What is expected => Within the material below, transcribe exactly the lines from the one holding "Open Chrome's hamburger" through the one holding "Given: Click the tools count 28", keeping both ends and skipping the rest.

== Records to process

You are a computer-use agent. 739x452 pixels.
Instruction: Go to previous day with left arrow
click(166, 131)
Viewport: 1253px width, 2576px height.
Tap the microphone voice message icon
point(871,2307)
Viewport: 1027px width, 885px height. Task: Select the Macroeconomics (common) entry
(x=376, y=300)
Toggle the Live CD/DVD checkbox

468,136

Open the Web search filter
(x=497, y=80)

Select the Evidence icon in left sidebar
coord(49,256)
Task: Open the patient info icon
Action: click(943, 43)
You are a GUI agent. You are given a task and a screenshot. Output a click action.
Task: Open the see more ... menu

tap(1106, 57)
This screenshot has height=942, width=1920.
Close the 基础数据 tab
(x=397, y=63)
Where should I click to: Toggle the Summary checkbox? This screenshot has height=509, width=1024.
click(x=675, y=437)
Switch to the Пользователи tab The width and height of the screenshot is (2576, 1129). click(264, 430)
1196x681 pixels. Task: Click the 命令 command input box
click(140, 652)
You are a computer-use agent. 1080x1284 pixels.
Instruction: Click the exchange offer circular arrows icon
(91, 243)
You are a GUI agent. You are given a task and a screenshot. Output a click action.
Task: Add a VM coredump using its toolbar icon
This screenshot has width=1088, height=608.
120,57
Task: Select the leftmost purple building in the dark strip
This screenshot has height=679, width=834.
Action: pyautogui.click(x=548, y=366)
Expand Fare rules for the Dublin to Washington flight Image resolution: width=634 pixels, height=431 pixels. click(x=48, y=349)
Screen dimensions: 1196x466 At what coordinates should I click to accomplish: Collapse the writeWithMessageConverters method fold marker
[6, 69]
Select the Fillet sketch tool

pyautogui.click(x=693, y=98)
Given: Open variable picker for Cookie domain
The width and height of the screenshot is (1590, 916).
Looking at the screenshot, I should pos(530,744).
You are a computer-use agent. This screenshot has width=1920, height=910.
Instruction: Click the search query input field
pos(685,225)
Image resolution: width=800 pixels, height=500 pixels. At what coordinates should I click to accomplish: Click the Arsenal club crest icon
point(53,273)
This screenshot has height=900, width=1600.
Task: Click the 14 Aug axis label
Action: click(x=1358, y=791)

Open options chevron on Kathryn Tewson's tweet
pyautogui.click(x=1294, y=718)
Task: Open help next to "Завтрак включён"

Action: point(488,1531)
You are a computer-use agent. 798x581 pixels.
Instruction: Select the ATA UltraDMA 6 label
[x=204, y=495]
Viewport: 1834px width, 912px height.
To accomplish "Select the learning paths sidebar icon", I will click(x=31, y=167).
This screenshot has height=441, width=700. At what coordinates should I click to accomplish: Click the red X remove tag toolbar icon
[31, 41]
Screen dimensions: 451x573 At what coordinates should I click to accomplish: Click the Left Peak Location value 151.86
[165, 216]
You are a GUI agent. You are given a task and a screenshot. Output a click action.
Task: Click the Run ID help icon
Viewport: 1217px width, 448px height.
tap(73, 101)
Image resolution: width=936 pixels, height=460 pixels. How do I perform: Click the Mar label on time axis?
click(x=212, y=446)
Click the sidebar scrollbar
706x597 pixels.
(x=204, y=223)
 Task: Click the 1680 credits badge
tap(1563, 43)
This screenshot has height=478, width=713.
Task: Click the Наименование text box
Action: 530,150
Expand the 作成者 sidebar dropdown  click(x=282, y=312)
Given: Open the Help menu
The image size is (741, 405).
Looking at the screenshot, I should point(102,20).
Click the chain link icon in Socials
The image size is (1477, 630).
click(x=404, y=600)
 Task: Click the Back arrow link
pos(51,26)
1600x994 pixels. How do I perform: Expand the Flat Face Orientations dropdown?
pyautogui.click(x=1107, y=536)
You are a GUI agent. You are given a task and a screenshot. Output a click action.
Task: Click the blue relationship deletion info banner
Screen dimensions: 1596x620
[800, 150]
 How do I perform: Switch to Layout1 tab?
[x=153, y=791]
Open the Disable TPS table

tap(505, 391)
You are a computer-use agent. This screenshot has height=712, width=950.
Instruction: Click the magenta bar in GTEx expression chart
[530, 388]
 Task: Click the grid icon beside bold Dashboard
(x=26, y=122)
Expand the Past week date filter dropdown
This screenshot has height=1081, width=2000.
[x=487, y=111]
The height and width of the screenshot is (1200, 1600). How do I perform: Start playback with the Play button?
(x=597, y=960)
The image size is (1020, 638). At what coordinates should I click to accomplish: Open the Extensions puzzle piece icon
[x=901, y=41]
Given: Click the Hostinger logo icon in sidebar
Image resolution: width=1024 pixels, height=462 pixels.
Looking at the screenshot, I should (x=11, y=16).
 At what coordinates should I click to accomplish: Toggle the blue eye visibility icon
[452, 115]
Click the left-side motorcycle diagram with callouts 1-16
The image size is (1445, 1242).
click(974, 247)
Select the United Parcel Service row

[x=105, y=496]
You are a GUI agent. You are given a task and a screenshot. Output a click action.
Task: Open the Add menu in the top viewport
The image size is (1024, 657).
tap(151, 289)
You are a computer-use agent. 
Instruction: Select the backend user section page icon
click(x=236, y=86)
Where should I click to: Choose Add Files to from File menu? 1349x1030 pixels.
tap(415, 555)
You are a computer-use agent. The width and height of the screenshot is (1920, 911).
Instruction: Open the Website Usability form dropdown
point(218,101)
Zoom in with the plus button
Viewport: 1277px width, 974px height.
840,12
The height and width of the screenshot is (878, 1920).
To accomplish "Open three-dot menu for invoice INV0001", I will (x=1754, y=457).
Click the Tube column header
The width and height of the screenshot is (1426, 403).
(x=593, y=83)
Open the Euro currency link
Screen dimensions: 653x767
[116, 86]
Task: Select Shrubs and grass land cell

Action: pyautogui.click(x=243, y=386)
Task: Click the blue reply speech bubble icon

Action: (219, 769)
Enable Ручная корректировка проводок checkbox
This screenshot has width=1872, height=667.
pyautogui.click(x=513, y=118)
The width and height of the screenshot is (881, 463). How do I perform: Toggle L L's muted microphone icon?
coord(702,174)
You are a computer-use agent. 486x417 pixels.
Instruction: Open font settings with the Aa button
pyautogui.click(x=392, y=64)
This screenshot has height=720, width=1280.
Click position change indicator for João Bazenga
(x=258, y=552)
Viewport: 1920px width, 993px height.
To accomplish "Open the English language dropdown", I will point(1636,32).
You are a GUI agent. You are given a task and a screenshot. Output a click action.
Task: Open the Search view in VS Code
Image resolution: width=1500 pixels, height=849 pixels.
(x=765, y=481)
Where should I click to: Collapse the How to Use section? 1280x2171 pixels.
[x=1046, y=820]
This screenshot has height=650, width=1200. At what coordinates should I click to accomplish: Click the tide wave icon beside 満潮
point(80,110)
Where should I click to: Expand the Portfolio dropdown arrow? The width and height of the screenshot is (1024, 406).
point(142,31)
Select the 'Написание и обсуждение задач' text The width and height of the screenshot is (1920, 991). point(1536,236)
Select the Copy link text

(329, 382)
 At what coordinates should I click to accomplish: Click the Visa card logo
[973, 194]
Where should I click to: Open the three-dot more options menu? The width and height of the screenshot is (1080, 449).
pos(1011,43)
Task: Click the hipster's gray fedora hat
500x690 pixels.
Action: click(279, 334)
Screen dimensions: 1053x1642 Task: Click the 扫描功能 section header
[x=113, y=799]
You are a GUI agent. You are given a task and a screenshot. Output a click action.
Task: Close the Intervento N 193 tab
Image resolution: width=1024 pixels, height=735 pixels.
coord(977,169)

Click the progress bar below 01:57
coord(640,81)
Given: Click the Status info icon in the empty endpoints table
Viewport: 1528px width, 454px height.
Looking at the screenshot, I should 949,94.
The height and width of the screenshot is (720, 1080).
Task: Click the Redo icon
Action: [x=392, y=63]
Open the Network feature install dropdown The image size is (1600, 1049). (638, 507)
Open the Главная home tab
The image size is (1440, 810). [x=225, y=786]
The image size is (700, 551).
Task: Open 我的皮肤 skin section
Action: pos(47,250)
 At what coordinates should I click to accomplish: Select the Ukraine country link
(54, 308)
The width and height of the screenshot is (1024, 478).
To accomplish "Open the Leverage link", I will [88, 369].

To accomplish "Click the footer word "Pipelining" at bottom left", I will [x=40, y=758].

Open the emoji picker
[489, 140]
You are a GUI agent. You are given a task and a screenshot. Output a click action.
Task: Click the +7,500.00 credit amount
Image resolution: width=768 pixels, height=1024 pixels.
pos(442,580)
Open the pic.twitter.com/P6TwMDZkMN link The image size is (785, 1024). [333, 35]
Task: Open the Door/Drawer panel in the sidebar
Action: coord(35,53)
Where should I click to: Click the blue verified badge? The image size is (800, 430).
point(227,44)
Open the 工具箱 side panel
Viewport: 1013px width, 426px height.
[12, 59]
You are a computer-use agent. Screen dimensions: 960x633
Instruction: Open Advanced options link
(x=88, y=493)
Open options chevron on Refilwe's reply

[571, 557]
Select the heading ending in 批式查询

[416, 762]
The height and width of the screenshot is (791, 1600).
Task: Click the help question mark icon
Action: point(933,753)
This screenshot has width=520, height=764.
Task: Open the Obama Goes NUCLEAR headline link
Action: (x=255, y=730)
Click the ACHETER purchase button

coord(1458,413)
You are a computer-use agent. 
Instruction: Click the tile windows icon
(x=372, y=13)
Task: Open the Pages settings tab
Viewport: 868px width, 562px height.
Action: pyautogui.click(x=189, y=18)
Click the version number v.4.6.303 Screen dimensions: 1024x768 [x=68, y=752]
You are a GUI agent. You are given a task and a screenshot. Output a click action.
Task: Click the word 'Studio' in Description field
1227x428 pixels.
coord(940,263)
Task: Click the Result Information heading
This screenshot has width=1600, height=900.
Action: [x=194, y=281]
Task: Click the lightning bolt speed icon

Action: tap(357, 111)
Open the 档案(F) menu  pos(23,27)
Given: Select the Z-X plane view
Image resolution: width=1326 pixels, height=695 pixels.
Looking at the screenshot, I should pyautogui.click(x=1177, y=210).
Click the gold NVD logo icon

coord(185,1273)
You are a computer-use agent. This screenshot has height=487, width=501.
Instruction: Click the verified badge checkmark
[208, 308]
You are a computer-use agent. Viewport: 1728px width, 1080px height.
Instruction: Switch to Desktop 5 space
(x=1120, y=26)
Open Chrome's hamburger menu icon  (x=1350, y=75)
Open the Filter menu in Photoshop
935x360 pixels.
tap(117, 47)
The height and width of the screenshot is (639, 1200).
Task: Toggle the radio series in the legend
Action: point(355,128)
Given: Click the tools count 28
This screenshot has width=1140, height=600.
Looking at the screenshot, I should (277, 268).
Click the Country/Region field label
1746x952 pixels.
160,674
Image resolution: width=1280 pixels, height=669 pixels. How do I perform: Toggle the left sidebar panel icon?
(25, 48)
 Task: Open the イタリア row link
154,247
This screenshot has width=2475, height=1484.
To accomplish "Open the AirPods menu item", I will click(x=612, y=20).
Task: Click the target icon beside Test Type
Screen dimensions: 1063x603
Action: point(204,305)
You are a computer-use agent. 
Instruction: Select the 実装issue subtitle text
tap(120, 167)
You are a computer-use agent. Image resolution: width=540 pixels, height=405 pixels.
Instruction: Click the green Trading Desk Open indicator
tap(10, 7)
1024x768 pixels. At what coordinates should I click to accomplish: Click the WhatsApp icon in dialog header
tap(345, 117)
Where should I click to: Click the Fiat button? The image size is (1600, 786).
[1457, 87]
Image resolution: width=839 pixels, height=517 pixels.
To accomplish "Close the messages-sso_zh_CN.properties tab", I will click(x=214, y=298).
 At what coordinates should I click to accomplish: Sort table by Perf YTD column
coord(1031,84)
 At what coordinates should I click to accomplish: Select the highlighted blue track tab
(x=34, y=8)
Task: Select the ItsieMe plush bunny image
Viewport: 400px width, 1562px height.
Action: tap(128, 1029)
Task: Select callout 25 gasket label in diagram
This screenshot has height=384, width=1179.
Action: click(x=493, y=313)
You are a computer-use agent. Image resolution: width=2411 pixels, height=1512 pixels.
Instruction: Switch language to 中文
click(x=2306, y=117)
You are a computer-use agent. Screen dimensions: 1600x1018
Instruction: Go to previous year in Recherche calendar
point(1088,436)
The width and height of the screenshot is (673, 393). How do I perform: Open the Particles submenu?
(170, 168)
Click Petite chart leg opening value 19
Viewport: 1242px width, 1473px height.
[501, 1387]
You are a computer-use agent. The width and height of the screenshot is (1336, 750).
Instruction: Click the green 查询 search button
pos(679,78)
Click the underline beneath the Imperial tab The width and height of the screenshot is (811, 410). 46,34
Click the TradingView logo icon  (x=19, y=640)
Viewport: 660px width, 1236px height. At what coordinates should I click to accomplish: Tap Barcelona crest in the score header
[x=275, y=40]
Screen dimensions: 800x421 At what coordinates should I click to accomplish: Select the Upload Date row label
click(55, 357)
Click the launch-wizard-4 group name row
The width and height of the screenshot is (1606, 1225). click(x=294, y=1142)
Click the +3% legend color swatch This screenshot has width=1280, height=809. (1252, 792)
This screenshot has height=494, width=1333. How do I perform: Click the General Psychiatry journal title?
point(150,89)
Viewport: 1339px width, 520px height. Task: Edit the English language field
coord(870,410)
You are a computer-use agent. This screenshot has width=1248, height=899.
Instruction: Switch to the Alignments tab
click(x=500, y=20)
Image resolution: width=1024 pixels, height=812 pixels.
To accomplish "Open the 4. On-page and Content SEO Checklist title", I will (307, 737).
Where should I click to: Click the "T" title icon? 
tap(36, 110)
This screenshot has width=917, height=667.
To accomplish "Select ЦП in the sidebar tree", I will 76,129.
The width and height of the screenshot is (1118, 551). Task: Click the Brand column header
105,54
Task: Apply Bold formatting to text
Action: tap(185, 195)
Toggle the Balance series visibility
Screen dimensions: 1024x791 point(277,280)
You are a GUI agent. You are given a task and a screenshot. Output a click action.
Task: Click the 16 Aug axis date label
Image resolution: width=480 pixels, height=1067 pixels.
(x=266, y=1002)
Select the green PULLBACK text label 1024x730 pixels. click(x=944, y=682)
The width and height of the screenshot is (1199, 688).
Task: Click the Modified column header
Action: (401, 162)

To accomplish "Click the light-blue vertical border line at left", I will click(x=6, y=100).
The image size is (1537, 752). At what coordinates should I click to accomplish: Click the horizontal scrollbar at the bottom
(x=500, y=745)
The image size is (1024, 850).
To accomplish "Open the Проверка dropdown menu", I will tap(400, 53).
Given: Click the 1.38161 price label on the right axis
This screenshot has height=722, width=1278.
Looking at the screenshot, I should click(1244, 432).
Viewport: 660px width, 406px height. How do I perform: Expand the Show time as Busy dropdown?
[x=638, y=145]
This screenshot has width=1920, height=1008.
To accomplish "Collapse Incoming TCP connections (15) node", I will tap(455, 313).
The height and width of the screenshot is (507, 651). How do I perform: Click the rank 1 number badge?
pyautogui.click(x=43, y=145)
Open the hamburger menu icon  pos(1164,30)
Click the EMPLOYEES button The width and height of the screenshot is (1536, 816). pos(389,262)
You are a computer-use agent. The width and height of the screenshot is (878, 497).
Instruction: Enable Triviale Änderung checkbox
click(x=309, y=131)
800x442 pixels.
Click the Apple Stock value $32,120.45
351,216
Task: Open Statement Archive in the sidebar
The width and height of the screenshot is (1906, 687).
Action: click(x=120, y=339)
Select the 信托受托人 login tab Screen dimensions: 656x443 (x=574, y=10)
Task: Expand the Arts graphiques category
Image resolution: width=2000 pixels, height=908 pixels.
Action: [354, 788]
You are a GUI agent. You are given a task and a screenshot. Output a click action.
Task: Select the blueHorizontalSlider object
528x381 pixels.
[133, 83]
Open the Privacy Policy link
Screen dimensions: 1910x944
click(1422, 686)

====

Answer box =>
Open Chrome's hamburger menu icon  (x=1350, y=75)
Open the Filter menu in Photoshop
935x360 pixels.
tap(117, 47)
The height and width of the screenshot is (639, 1200).
Task: Toggle the radio series in the legend
Action: point(355,128)
Given: Click the tools count 28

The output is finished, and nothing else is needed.